Failure to Recreate the District Court Record as Ordered Leads to a Loss on Appeal

Roberts v. Ferman, 826 F.3d 117 (3d Cir. 2016).  Federal Rule of Appellate Procedure 10(c)  deals with the circumstance in which a transcript of a District Court hearing or trial is unavailable.  In such a case, the appellant “may prepare a statement of the evidence or proceedings from the best available means, including the appellant’s recollection,” submit it to the appellee for objections or amendments, and then to the District Court “for settlement and approval.”
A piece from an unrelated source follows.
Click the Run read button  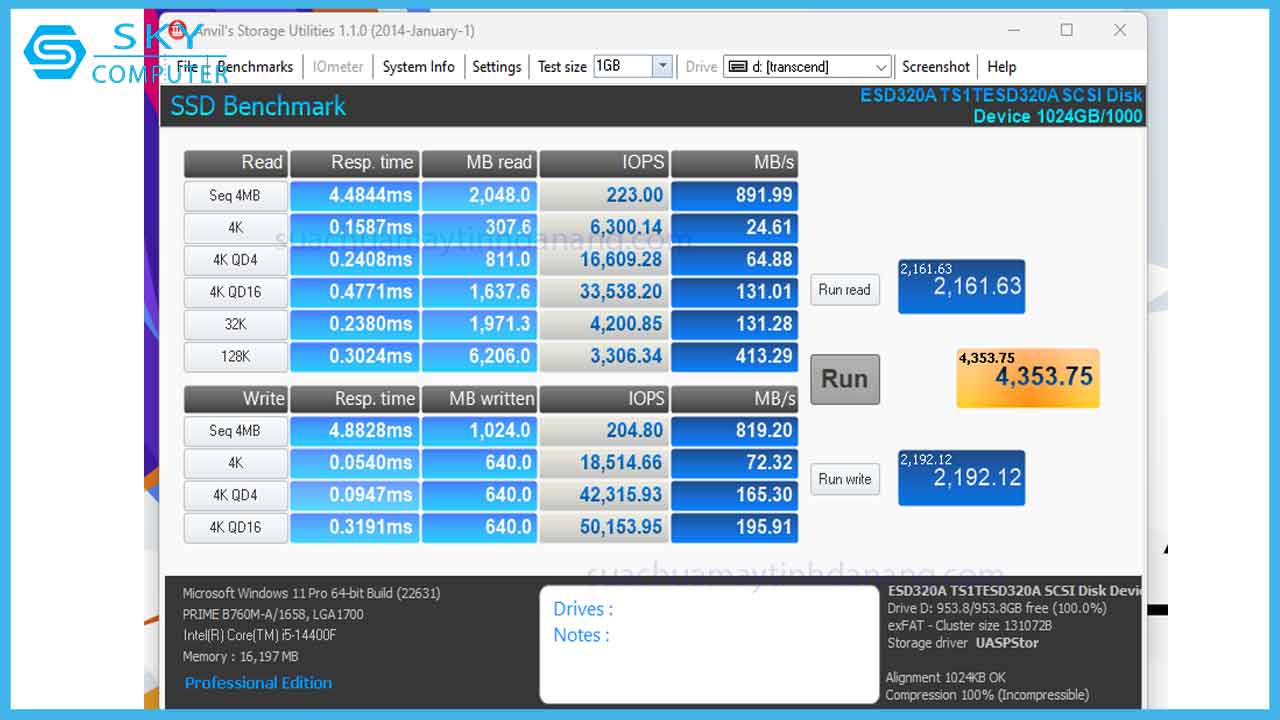[844, 290]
In today’s decision by Judge Smith, transcripts of four of the six trial days in the District Court were lost.  Plaintiff, who had lost at the trial, filed a motion for a new trial.  Among other arguments, he charged the trial judge with bias (one of three judges in the case whom plaintiff accused of bias).  In part because of that accusation, the case was reassigned to a different District Judge.  That judge had no history with the case.  Thus, in order to be able to decide plaintiff’s post-trial motion, the new judge directed that the record be recreates pursuant to Rule of Appellate Procedure 10(c).  Plaintiff declined to do so, asserting that defendants would never agree to any recreation furnished by plaintiff.  As a result, the District Court denied plaintiff’s motion for new trial based on failure to prosecute.  On plaintiff’s appeal, the Third Circuit affirmed, applying the abuse of discretion standard on this issue.
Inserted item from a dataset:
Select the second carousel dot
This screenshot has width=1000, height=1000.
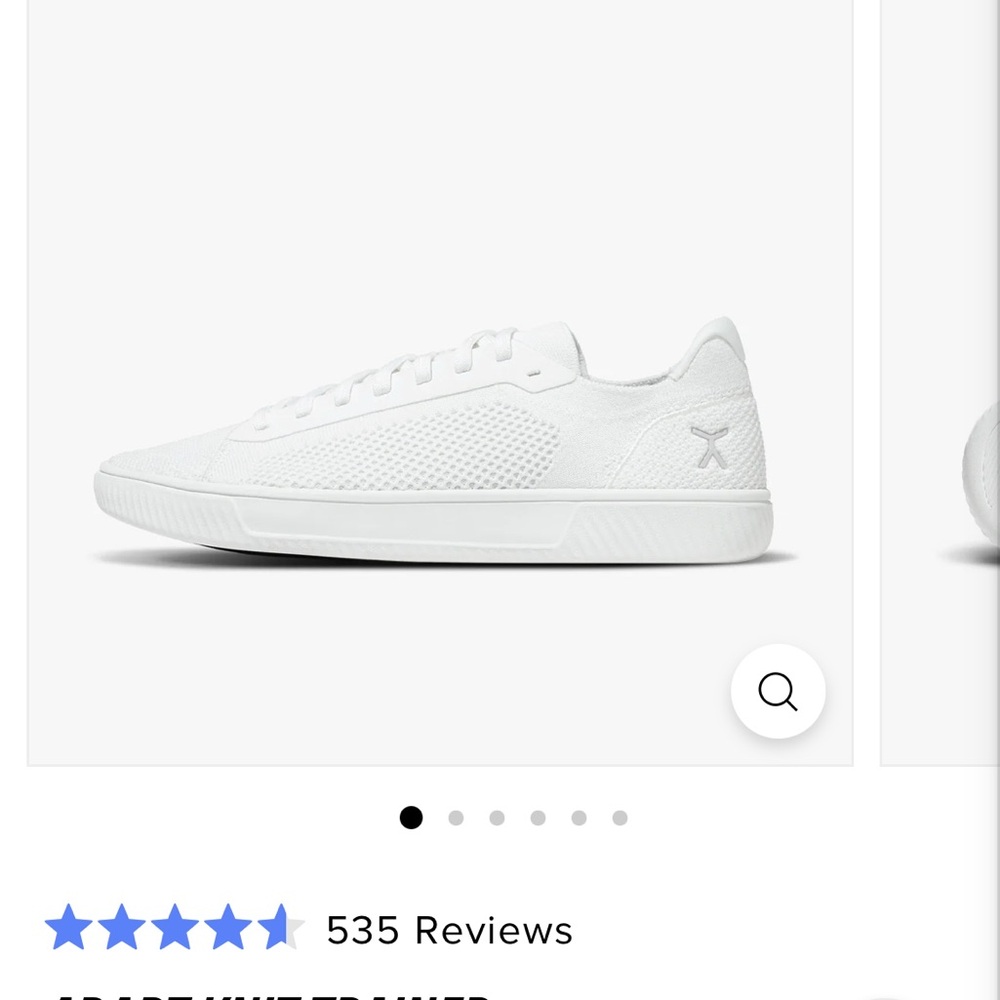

Plaintiff won on a preliminary issue.  Since plaintiffs not only did not recreate the missing transcripts, despite the District Court’s directive, but also failed to include in the appellate record the transcripts that the parties did have, defendants contended that plaintiff had given up any right to appeal by virtue of Federal Rule of Appellate Procedure 10(b).  That rule makes it the appellant’s “duty” to order District Court transcripts.  Defendants relied for this argument on Lehman Brothers Holdings, Inc. v. Gateway Funding Diversified Mortgage Services, L.P., 785 F.3d 96 (3d Cir. 2015), which was discussed here.

Judge Smith found the cases distinguishable.  In Lehman, the appellant had affirmatively misrepresented that there was no transcript.  The court there emphasized that dismissals for failure to comply with Rule 10(b) were “not favored,” “unusual,” and “sparingly used.”  Here, though plaintiff “was derelict in preparing the record for appeal,” his failure was not comparable to the circumstances that led to the dismissal of the appeal in Lehman.

From there, however, things went south for plaintiff.  His “willful refusal to move his own post-trial motion forward” by failing to comply with the order to recreate the transcripts led to the dismissal of his motion for a new trial.  The District Court did not abuse its discretion in ordering dismissal for failure to prosecute.  Though Rule 10(c) is an appellate rule, District Courts have used it as a “guide” in circumstances where, as here (with a judge who was new to the case), the lower court itself needs a reconstructed record in order to rule.

Because plaintiff had made no effort to recreate the record, he could not argue that the loss of the trial record, in itself, required a new trial.  Judge Smith cited a number of other Circuit Court cases that so concluded.  Appellants who do make an effort to recreate the record can then argue that the recreated record is insufficient for meaningful appellate review.  But plaintiff here did not try to recreate the record, so he could not complain.

Plaintiff lost on his other major issue.  At a certain point, a Magistrate Judge, whom the parties had originally agreed could adjudicate the case, had denied defendants’ motion for summary judgment on two counts of plaintiff’s complaint.  Thereafter, however, plaintiff had revoked his consent to adjudication by the Magistrate Judge and accused him of bias.  Later, the District Judge decided to grant summary judgment on those same two counts to defendants, even though they had not moved again for summary judgment.  The judge acted based on intervening decisions of the Supreme Court of the United States and the Supreme Court of Pennsylvania.  Plaintiff asserted that it was improper for the District Judge to revisit that issue.  Judge Smith disagreed on two bases.

First, by revoking consent as to the Magistrate Judge, plaintiff rendered that judge’s prior decisions “likely void.”  Second, the law of the case doctrine does not apply when there is intervening new law or other changed circumstances.  The new decisions from the two Supreme Courts allowed reconsideration of the issues.

Finally, plaintiff argued that the District Judge lacked power to grant summary judgment sua sponte, without a motion by defendants.  Judge Smith observed that a court may grant summary judgment to a non-moving party, provided that all parties are notified that a sua sponte summary judgment motion is being considered and the parties are given a chance to “present relevant evidence in opposition to that motion.”  That procedure was followed here, so plaintiff had no valid argument.